Hani, ancien restaurateur de maisons anciennes, a dû abandonner son activité dès 2012. Il raconte les premiers pas du collectif d’ingénieurs activistes qu’il a contribué à fonder à Damas : « En 2013, on pouvait faire des allers retours en zone libre. C’était un autre monde qui se dessinait, coupé de tout et en premier lieu des besoins élémentaires comme l’eau, l’électricité, le gaz. On a commencé à tester des modèles de fours solaires, de méthaniseurs à Damas, pour ensuite les diffuser dans d’autres quartiers, afin de trouver des alternatives aux ressources énergétiques étatiques. Un paysan de Douma a accepté de mettre en pratique nos tests.
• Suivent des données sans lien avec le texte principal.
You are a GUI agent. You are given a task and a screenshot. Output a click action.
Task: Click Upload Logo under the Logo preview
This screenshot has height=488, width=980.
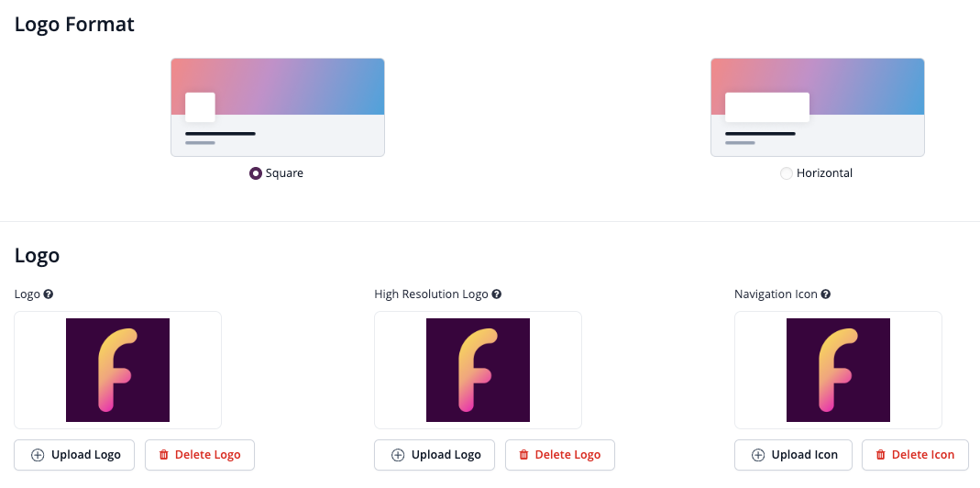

Le réseau continue son activité depuis deux ans. Au début, il fonctionnait sur des dons, mais la population s’est appauvrie. On recherche alors des soutiens extérieurs. C’est notre façon de participer à la révolution, mais ça a un côté frustrant, car la réalité de la résistance se fait sur le front aujourd’hui. »
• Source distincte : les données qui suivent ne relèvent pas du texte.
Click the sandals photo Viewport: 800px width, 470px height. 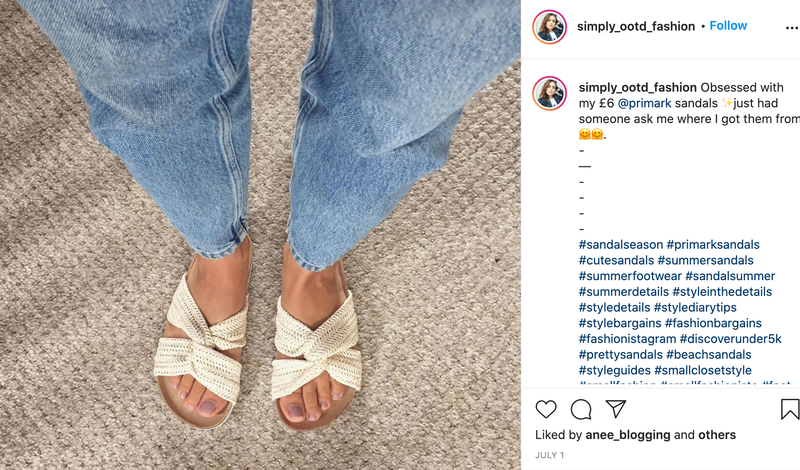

Presque au même moment, au sud de Damas, dans le camp de Yarmouk, Abou Selma, enseignant de langue arabe à l’université, monte la 1re école libre sur ce territoire de la ville mis sous embargo par le dictateur. Cet ancien militant du parti communiste palestinien, s’en est depuis longtemps distancié à cause des ses accointances avec le régime. Yarmouk, qui entre clairement dans la révolution, en juillet 2012, au moment des frappes aériennes du régime, comptait alors 250.000 habitants, dont 150.000 Palestiniens. « À partir du 1er bombardement, les obus sont devenus quotidiens et visaient les écoles. Les écoles dépendant de l’UNRWA (ONU) à Yarmouk ont fermé. Moi, ma femme et une nièce, nous avons trouvé une salle de mariage en sous-sol qui s’appelait “la Salle dorée Damascène” : c’est devenu “l’Ecole Damascène”. On avait deux demi-journées d’école et 1 200 élèves, en nombre fluctuant. Comme il y a eu une grande fuite de compétences dans le corps enseignant, il ne restait que les gens peu diplômés ou spécialisés, des jeunes filles avec le BAC, au mieux avec un début d’études à la fac. Nous étions 3 hommes seulement. Je les ai formés, et elles sont devenues les meilleures institutrices de toute la Syrie. » Il poursuit : « L’armée syrienne libre était stationnée dans le centre de Yarmouk et notre immeuble a été bombardé 7 fois par le régime. Nous élaborions des stratégies pour ne pas faire sortir tous les élèves en même temps. Au bout d’un an, il y a eu 5 autres écoles créées dans d’autres zones de Yarmouk. Il en reste 3 aujourd’hui. Derrière ce projet, il n’y avait pas de bailleurs internationaux, mais des individus engagés qui s’étaient regroupés pour financer. Notre idée était de sauver la société civile de Yarmouk, quoiqu’il arrive, afin que l’éducation et l’enseignement reste une priorité intemporelle et au dessus de toute influence. »

Le siège de Yarmouk

L’autonomie malgré la guerre

Ces réseaux d’activistes, à Douma comme dans d’autres zones de Syrie, s’appuient plus ou moins efficacement sur les conseils locaux, tentative de structuration de la résistance syrienne à l’échelle du pays. En octobre 2011, Omar Aziz, militant anarchiste mort en prison en février 2013, a fondé le comité local de Berzeh. Il appelait les Syriens à s’organiser indépendamment de l’État, sous des formes d’autogestion et par des pratiques horizontales et collaboratives. Toutes les provinces sont aujourd’hui dotées d’un conseil, excepté Damas, le cœur du dispositif sécuritaire du régime.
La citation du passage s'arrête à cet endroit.